Each control takes a set of observed values (from the assays module, to ensure no data leakage) and outputs the signal that would be sent to actuation. From there, actuation determines what physical changes actually occur and affect the environment.
Random Variance
Variation occurs wherever we would expect there to be random environmental input in the process. Each batch of media will vary from its intended definition; each assay may include systematic, drift, and random errors; each actuation component will vary from the intended signal. Variation is even included in sampling times and, optionally, components breaking. All of this adds up to create the variation we see even when we run the same experiment in duplicate or triplicate.
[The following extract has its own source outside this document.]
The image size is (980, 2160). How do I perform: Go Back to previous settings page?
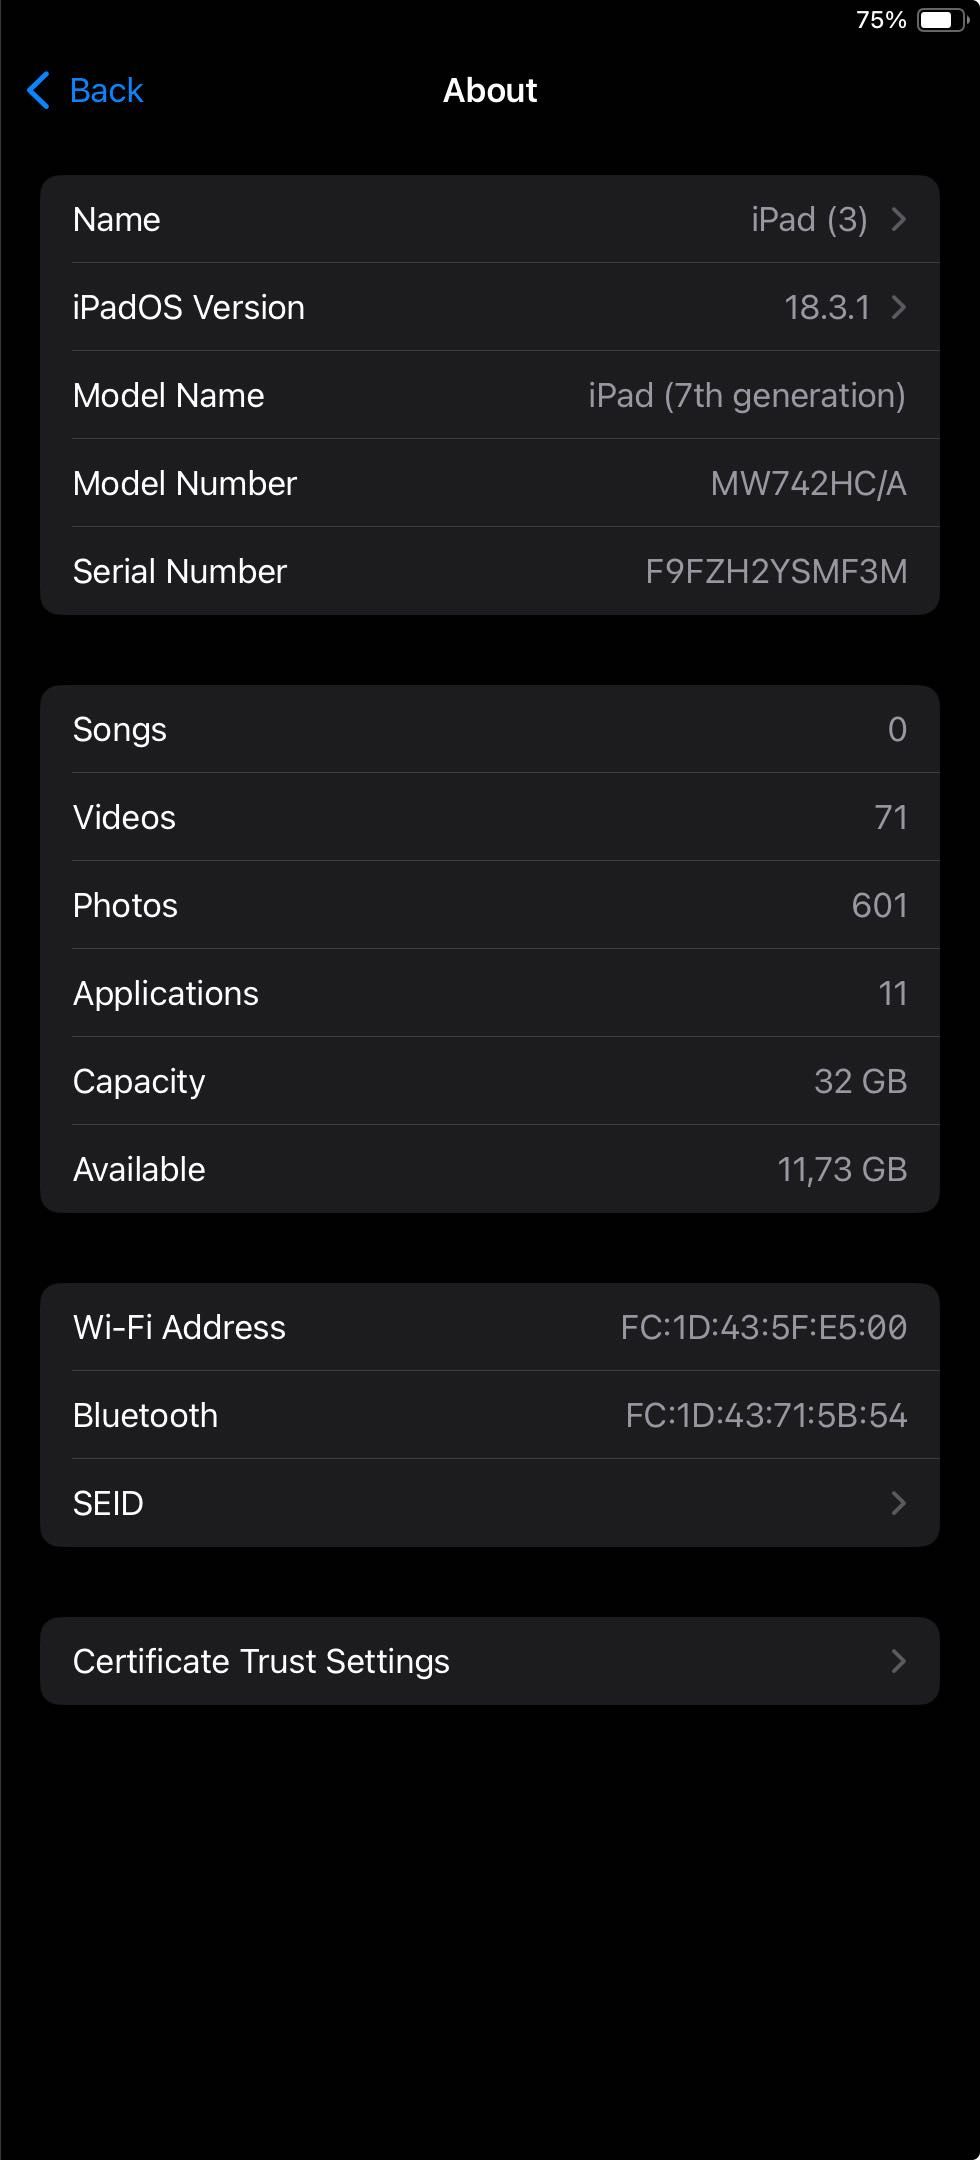[85, 90]
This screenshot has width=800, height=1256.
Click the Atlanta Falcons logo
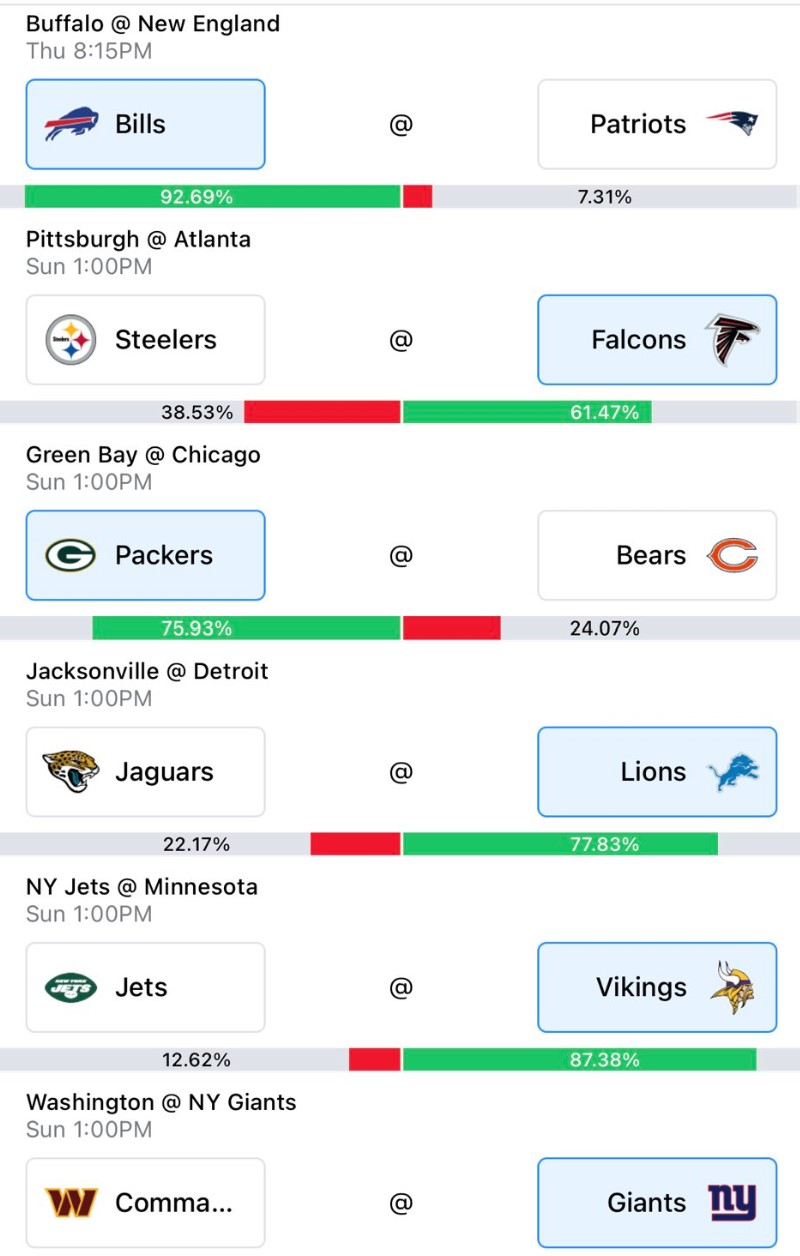[x=732, y=340]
Compartamentalized Modules
This simulator was originally created as a tool for developing novel machine learning techniques as applied to upstream process development. It is important not to be able to “cheat” and peer into data to make inferences that are not possible in real life. As such, each module is only able to view data from modules they are connected to. Assays can read environmental conditions and produce a signal that is passed to control strategies, which transforms it into an actuation setpoint, and so on. This aims to ensure that any control or technique employed would work just as effectively in real life as it does here.
“Cheater” Metrics
While the simulation compartamentalizes data to ensure that data is used appropriately, one of the strengths of simulations is that the exact conditions of the system are known, and can be inspected. If a puzzling situation arises, exact conditions can be inspected to help make sense of it in a way that would not be possible in real life. Concentration of any tracked variable can be graphed with an arbitrary resolution. This could, for example, be used to understand that plummeting pH is due to increased production of lactic acid as a result of a lack of oxygen.
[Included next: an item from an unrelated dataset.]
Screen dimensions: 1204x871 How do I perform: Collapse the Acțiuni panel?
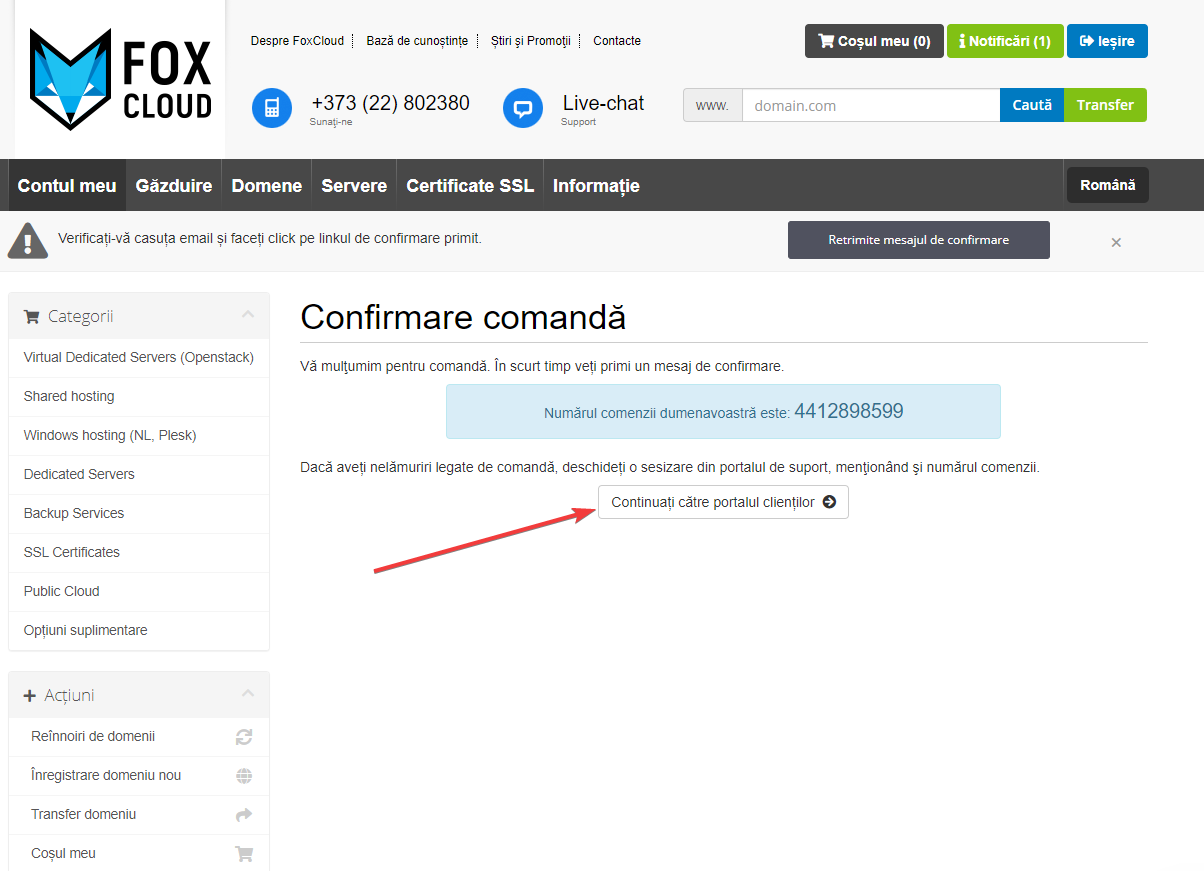point(248,695)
Randomly-Generated Cell Lines
Each cell line is unique, and poses new challenges or optimal parameters to any process. The included CHO-cell model comes with a cell line generator that aims to model this, with each cell line containing over 30 unique parameters that define how the cell line will respond to any given situation. Parameter influence includes:
- Response to varying osmo levels
- Respiratory Quotient
- Shear Sensitivity
- Growth Profile
- Optimal conditions (pH, O2, temperature, etc.)
- PQ profile
- Productivity
Parameters cover a wide range of responses, and can be added and customized for a given variation. This allows for testing how a platform would respond to cell lines that are more or less osmo tolerant, or do not respond to growth inhibition, or are especially shear sensitive.
Units
When programming, it can be easy to overlook something like multiplying by volume, or specifingy a concentration in molar instead of g/L. Especially problematic could be specifying a seed density in e5c/ml instead of e6c/ml. CC-Sim solves this by specifying all parameters passed to class initialization with their units as well as ensuring unit consistency within the simulation. Attempting to add a concentration to a mass will throw an error rather than return erroneous results.
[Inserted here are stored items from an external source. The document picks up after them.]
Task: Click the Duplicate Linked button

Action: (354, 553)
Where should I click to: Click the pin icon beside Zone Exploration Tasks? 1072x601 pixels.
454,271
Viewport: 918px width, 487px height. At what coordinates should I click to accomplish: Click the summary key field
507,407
Once the code has been tested with this safeguard, skip_units can be set to True to allow for faster simulations (~50x).
Included Macroscopic CHO-Cell Model
CC-Sim has a specific module for the cell module, and could be adapted to use any host cell, provided a model is supplied. CC-Sim comes with a macroscopic, deterministic CHO-cell model so that the tool can easily used to get a feel for it or cell culture in general.
Care must be taken to understand that the cell model included is a macroscopic rather than a kinetic model of the cell. In a macroscopic model the cell is treated as a black box, and only how the cell responds to conditions are important. As such, the model will not make novel predictions on cell functioning or behave in a way that wasn’t programmed into it. The cell response will only be as good as the equations used to describe it.
This has multiple implications:
- The strength of CC-Sim lies in its modeling of the process, rather than the cells. One could, for instance, set the glucose setpoint of the feed too low; if the process allows for cells to grow unexpectedly or otherwise consume more glucose than is fed, the glucose will run out and this will be reflected in viability. One would not expect, however, to discover that cells will break down HCP for energy reserves; such a thing would need to have a basis in the cell model.
- If a correlation is predicted for cells, it can be input into the model to show how the data would reflect that. For instance, one could compare IGG profiles for cells that have constant volumetric productivity vs cells that have constant cell-specific productivity in order to compare with real data. This would allow for testing of correlations and whether they accurately model a cell.
The cell model is self-contained, and a different cell model can be programmed in or swapped out. Future updates of CC-Sim will likely include more complex and accurate modeling of cells.